→ Work request 1: Reproduce the stretch of the forum thread about the Indian Lake Hospice tournament from "The Hospice folks" through "heck next year!", keeping every word the same.

→ Text excerpt:
# Indian Lake Hospice Tourney Results?



## Coonhound (May 12, 2008)

Has anyone heard how the Hospice tournament at Indian went this past Sunday?


----------



## Wiper Swiper (May 24, 2005)

I'm going from memory, so this isn't exact, but Roger Spears and his partner won it with 5 fish that weighed around 10 1/2 pounds. When interviewed in front of all of us, they said they did not pre-fish!

The Hospice folks put on their best tourney so far and are quickly getting this thing back up to the heights of the M.D. years. I heard 167 teams entered with all the big local names included. Prizes were given out to 80th place with about 3 pounds being the cut-off weight. There were many 5 fish limits and you needed 5-6 pounds to get in the top 30 teams.

Tough bite for us as we just missed too many fish. Only managed 3 that put us in 69th, but the prizes there were worth the entry. Been fishing it with Dad for 25 years and can't imagine missing it! Great time, for a great cause, going against the best in the area. We'll give 'em heck next year!

See everyone at Acheson's Monday!


----------



## Coonhound (May 12, 2008)

Thanks for the report WS!

I wish we would have fished it. We fished the MD's when i was younger. Me and dad are entered for the Miami County Builders tourney up there on 14 Sept. 

And i won't have time to pre-fish. :lol:


----------

→ Work request 2: In the listing, take the lines from the one containing "is (550, 932)." through the one containing "center [86, 452].". Rewrite only those lines with "height and width" changed to "size" and everything else unchanged.

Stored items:
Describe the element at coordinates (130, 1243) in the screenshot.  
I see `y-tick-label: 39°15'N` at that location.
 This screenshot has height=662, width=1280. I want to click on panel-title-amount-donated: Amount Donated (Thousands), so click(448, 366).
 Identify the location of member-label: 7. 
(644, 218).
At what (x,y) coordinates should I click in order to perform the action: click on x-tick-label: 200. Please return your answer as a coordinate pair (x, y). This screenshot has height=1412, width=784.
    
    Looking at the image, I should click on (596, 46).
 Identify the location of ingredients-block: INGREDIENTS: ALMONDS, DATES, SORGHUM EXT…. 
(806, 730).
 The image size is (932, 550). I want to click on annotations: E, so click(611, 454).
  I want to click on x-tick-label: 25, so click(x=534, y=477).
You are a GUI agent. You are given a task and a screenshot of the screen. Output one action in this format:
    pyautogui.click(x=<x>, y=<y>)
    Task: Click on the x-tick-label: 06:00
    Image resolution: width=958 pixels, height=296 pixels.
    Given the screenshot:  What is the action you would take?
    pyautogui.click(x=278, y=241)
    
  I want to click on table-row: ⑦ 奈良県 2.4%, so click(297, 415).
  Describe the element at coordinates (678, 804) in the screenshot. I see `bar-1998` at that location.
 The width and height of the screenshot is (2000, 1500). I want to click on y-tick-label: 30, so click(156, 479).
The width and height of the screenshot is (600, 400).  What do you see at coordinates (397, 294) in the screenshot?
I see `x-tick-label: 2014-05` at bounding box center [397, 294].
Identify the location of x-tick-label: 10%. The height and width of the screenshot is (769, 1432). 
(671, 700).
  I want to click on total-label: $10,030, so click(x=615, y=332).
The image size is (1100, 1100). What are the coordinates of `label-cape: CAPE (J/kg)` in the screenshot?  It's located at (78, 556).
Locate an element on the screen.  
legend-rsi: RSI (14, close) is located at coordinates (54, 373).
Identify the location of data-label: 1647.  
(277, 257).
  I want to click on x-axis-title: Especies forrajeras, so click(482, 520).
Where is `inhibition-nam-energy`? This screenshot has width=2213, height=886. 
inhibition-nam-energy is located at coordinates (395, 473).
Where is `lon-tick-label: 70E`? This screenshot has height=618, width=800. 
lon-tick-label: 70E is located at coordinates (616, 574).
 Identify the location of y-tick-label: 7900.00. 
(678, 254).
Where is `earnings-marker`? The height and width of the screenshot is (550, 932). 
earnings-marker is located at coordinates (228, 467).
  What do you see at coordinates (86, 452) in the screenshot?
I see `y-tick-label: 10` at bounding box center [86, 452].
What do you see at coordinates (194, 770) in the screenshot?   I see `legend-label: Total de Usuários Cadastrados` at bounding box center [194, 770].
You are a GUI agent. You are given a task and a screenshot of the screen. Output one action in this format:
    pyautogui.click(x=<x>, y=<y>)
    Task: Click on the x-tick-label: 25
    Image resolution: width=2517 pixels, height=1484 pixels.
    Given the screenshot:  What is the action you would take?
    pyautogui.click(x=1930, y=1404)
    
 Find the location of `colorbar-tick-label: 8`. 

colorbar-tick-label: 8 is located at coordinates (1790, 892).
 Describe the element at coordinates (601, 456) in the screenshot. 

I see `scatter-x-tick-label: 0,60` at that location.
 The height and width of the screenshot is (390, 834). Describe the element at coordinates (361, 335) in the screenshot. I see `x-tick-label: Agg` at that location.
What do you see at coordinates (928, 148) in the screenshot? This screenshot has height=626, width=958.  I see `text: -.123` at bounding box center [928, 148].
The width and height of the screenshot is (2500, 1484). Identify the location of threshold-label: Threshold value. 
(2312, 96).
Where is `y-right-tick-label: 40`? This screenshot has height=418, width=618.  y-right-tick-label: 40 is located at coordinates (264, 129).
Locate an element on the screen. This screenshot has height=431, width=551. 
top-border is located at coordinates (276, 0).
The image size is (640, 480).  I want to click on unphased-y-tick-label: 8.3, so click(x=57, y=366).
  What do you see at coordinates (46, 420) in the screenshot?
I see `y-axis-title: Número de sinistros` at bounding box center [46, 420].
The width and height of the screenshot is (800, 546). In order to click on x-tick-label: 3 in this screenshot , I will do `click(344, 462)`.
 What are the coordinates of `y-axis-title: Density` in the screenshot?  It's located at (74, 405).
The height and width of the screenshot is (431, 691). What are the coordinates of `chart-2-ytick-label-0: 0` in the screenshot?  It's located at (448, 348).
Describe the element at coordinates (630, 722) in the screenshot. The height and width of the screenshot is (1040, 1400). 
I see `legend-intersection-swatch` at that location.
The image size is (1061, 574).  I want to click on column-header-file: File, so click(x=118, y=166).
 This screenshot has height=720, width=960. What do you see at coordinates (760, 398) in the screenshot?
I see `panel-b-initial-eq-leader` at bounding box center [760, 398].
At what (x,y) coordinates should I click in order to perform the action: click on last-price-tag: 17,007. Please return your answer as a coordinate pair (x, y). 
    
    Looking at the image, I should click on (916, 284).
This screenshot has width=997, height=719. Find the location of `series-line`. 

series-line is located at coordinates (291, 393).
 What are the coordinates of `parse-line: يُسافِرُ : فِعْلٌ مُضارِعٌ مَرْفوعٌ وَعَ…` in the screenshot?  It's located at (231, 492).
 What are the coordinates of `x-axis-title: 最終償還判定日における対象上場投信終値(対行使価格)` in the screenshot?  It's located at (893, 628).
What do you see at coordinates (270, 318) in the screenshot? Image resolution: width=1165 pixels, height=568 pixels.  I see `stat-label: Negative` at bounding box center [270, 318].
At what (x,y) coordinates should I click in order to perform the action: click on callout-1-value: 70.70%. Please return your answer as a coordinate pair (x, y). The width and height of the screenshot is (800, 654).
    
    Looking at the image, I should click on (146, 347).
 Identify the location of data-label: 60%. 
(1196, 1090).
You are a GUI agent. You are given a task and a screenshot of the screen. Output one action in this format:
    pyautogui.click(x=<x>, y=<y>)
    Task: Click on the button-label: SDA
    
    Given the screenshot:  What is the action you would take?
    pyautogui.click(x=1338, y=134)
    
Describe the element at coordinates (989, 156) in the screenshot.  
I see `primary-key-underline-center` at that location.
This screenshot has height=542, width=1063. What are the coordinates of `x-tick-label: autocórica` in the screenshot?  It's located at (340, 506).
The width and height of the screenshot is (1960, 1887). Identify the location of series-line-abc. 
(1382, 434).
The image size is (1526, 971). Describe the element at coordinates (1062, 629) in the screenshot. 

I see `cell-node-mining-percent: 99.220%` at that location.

→ Task answer 1:
The Hospice folks put on their best tourney so far and are quickly getting this thing back up to the heights of the M.D. years. I heard 167 teams entered with all the big local names included. Prizes were given out to 80th place with about 3 pounds being the cut-off weight. There were many 5 fish limits and you needed 5-6 pounds to get in the top 30 teams.

Tough bite for us as we just missed too many fish. Only managed 3 that put us in 69th, but the prizes there were worth the entry. Been fishing it with Dad for 25 years and can't imagine missing it! Great time, for a great cause, going against the best in the area. We'll give 'em heck next year!

→ Task answer 2:
Where is `earnings-marker`? The size of the screenshot is (550, 932). 
earnings-marker is located at coordinates (228, 467).
  What do you see at coordinates (86, 452) in the screenshot?
I see `y-tick-label: 10` at bounding box center [86, 452].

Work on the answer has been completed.